Collecting phone and word alignments from alignment lattices...
...
Job 3 encountered an error:
Traceback (most recent call last):
File "/home/weili/miniconda3/envs/mfa/lib/python3.8/site-packages/montreal_forced_aligner/abc.py", line 92, in run
yield from self._run()
File "/home/weili/miniconda3/envs/mfa/lib/python3.8/site-packages/montreal_forced_aligner/alignment/multiprocessing.py", line 2389, in _run
) = self.cleanup_intervals(utterance, intervals)
File "/home/weili/miniconda3/envs/mfa/lib/python3.8/site-packages/montreal_forced_aligner/alignment/multiprocessing.py", line 2018, in cleanup_intervals
cur_word = word_pronunciations[words_index]
IndexError: list index out of range
Here is a similar error.
I have no idea how to solve this since I am not very familiar with MFA. I know this problem is related to MFA instead of the speech dataset itself. I would appreciate it If you could tell me where the problem is. Thank you so much!
I tried to solve this problem by adding the "--clean" flag after the validate command.
get_emov.py.txt This is my script to download and process the dataset. It seems that most of the wavfiles can be converted. Thank you very much!
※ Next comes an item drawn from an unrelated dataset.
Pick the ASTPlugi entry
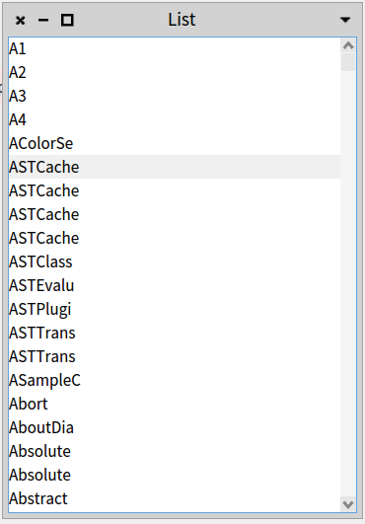The height and width of the screenshot is (524, 365). (175, 309)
Thanks a lot. I added your class in a file here Then to use your class, I think the sequence of commands would be the following, I will add these into the README so that people can easily extract MFA alignments:
In a python terminal:
from emov_mfa_alignment import Emov
dataset = Emov()
dataset.download()
dataset.prepare_mfa()
Then in a shell terminal:
mfa align EMOV-DB/ english_us_arpa english_us_arpa EMOV_mfa_textgrids
Then your "convert" function is the function to remove non-verbal vocalizations that would be before/after the whole sentence
from emov_mfa_alignment import Emov
dataset = Emov()
dataset.convert()
If we wanted to be a bit more perfectionists, we could parametrize the output path at least, and provide a visualization of progression at the diffferent processing steps (with tqdm pypi library). But that is already very nice to have a working script for this :)
Thank you so much for providing this dataset. I am trying to use this dataset for speech synthesis, but the non-verbal sounds really influence the results. Is there any preprocessed Emov-DB in which the laughters and yawns have been removed. Or could you show me the details about how to remove them by using the gentle toolkits?